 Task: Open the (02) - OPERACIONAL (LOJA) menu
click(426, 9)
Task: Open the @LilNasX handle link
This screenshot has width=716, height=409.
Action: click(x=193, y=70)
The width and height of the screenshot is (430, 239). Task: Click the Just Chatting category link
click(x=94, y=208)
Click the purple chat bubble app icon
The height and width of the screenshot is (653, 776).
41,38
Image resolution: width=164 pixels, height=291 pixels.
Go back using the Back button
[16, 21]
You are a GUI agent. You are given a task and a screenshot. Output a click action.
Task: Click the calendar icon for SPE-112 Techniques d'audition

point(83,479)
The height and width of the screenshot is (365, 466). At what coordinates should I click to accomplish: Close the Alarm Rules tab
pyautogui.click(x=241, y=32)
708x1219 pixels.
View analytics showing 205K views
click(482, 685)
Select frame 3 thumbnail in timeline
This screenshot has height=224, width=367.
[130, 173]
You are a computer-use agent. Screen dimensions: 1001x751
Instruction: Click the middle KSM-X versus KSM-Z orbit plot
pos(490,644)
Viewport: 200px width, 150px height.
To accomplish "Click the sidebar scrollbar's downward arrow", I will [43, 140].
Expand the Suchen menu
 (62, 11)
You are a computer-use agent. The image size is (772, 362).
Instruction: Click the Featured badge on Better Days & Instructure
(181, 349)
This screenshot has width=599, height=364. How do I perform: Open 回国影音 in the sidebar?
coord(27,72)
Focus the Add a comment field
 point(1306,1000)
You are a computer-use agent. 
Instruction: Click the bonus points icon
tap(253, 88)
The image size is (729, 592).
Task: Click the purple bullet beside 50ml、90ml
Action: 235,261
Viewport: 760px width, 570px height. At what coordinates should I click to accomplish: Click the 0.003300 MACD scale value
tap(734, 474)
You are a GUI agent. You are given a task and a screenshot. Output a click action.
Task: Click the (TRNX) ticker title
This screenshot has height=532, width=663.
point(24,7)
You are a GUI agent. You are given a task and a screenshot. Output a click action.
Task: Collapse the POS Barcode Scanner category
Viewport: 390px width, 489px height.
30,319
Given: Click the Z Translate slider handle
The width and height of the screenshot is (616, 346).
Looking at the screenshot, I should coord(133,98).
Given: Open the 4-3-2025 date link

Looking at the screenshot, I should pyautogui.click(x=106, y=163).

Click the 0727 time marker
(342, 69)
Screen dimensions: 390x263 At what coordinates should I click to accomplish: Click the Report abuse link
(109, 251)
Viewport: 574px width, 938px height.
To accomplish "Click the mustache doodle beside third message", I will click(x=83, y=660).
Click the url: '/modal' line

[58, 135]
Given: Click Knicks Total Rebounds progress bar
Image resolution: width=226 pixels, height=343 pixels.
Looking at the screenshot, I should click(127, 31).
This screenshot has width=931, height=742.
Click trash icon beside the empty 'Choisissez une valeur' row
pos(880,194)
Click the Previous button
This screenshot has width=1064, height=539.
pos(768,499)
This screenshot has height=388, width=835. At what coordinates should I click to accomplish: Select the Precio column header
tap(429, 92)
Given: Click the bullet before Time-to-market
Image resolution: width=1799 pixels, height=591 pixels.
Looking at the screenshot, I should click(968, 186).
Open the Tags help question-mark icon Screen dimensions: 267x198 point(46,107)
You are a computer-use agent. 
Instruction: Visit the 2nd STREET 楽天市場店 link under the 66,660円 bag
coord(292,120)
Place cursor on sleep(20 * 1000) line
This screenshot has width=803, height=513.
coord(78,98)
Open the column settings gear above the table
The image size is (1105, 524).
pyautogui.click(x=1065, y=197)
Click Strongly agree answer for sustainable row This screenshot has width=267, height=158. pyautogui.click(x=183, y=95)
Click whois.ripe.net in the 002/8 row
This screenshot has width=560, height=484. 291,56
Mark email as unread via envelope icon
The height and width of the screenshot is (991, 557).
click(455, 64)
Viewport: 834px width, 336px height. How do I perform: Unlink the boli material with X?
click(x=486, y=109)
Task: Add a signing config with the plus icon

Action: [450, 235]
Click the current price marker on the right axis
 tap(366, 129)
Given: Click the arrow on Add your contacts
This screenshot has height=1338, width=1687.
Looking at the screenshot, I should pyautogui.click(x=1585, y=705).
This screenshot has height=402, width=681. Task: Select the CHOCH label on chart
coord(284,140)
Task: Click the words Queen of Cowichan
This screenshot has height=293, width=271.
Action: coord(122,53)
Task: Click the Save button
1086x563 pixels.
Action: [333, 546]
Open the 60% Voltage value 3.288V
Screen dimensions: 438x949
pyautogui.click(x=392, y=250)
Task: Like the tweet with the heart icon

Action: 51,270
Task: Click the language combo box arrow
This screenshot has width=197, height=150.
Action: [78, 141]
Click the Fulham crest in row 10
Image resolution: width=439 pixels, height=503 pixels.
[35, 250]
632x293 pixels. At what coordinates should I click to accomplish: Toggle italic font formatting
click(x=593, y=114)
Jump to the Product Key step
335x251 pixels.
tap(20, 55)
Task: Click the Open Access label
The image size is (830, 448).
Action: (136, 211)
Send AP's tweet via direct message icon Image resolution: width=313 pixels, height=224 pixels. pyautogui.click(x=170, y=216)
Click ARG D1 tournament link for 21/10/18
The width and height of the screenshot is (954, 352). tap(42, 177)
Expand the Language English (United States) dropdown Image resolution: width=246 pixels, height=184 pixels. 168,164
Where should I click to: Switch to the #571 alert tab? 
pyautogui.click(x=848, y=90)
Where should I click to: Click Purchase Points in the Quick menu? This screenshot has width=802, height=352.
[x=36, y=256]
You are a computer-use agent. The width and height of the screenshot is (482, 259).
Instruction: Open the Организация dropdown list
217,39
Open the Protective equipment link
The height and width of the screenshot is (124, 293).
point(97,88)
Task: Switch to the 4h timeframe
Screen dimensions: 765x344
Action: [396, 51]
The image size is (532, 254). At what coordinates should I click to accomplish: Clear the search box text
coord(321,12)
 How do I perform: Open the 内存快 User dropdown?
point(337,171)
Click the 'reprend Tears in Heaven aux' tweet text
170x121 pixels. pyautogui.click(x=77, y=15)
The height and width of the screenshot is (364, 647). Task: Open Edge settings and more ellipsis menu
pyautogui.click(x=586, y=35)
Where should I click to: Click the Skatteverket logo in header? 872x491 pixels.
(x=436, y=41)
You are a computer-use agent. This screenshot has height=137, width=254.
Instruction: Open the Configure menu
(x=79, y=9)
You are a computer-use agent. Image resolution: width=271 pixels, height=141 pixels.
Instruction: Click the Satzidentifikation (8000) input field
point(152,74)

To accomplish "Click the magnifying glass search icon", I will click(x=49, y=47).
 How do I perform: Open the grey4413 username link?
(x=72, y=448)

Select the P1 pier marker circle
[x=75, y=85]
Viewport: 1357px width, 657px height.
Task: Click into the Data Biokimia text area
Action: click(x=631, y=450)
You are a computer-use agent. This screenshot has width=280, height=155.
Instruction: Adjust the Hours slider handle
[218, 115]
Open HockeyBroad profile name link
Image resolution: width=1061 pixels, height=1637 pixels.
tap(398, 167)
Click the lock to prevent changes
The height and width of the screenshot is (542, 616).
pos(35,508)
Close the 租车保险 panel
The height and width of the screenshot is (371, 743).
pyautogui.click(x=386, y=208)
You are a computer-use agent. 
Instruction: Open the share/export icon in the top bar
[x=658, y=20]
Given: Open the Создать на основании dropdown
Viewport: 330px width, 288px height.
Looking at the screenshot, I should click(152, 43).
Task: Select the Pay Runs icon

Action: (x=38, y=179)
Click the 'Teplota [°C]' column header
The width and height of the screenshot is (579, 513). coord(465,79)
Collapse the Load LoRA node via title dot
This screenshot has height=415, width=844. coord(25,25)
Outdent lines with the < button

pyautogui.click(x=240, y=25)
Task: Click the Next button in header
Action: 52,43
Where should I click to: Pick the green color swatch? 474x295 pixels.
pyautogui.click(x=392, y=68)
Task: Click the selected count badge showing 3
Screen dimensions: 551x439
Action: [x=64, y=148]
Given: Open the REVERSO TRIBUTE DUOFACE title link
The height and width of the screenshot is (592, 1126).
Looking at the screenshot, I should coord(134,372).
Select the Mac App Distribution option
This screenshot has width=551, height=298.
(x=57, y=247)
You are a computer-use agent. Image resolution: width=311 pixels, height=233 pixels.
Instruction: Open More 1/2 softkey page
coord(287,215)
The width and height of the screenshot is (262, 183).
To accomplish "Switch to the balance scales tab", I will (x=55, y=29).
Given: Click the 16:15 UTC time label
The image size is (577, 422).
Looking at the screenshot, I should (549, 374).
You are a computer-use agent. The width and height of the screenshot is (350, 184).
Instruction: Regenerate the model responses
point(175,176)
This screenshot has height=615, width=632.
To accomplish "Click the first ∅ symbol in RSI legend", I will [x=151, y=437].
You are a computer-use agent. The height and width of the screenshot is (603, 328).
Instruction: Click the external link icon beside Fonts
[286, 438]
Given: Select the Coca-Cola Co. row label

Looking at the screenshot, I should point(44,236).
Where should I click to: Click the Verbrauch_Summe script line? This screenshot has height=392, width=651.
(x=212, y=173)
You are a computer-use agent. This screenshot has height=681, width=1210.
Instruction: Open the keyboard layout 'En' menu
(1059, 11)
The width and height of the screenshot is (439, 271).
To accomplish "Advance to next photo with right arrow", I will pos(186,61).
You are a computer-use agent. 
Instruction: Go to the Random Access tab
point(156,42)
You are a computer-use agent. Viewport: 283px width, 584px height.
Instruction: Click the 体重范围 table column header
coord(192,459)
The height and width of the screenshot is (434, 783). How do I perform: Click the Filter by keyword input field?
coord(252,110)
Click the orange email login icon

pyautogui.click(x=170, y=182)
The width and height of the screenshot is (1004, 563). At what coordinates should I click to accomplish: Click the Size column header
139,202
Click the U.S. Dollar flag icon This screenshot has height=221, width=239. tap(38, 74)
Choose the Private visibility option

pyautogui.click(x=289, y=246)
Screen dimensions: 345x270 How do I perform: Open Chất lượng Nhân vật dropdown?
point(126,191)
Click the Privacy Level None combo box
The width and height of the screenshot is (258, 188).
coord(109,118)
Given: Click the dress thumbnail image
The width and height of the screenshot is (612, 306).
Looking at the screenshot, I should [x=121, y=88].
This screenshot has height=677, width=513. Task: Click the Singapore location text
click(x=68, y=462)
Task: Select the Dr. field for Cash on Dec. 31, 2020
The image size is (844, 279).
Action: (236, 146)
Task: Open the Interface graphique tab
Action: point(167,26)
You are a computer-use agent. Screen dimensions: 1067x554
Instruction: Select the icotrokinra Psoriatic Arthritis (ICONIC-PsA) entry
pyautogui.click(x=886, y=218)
|---|
TASK STATEMENT: Taking the lines above, repeat exactly those from the line that contains "You are a computer-use agent. Screen dimensions: 1001x751" through the line that contains "Given: Click the Z Translate slider handle", and both of those lines as well. Include nothing else.

WRITTEN RESPONSE:
You are a computer-use agent. Screen dimensions: 1001x751
Instruction: Click the middle KSM-X versus KSM-Z orbit plot
pos(490,644)
Viewport: 200px width, 150px height.
To accomplish "Click the sidebar scrollbar's downward arrow", I will [43, 140].
Expand the Suchen menu
 (62, 11)
You are a computer-use agent. The image size is (772, 362).
Instruction: Click the Featured badge on Better Days & Instructure
(181, 349)
This screenshot has width=599, height=364. How do I perform: Open 回国影音 in the sidebar?
coord(27,72)
Focus the Add a comment field
 point(1306,1000)
You are a computer-use agent. 
Instruction: Click the bonus points icon
tap(253, 88)
The image size is (729, 592).
Task: Click the purple bullet beside 50ml、90ml
Action: 235,261
Viewport: 760px width, 570px height. At what coordinates should I click to accomplish: Click the 0.003300 MACD scale value
tap(734, 474)
You are a GUI agent. You are given a task and a screenshot. Output a click action.
Task: Click the (TRNX) ticker title
This screenshot has height=532, width=663.
point(24,7)
You are a GUI agent. You are given a task and a screenshot. Output a click action.
Task: Collapse the POS Barcode Scanner category
Viewport: 390px width, 489px height.
30,319
Given: Click the Z Translate slider handle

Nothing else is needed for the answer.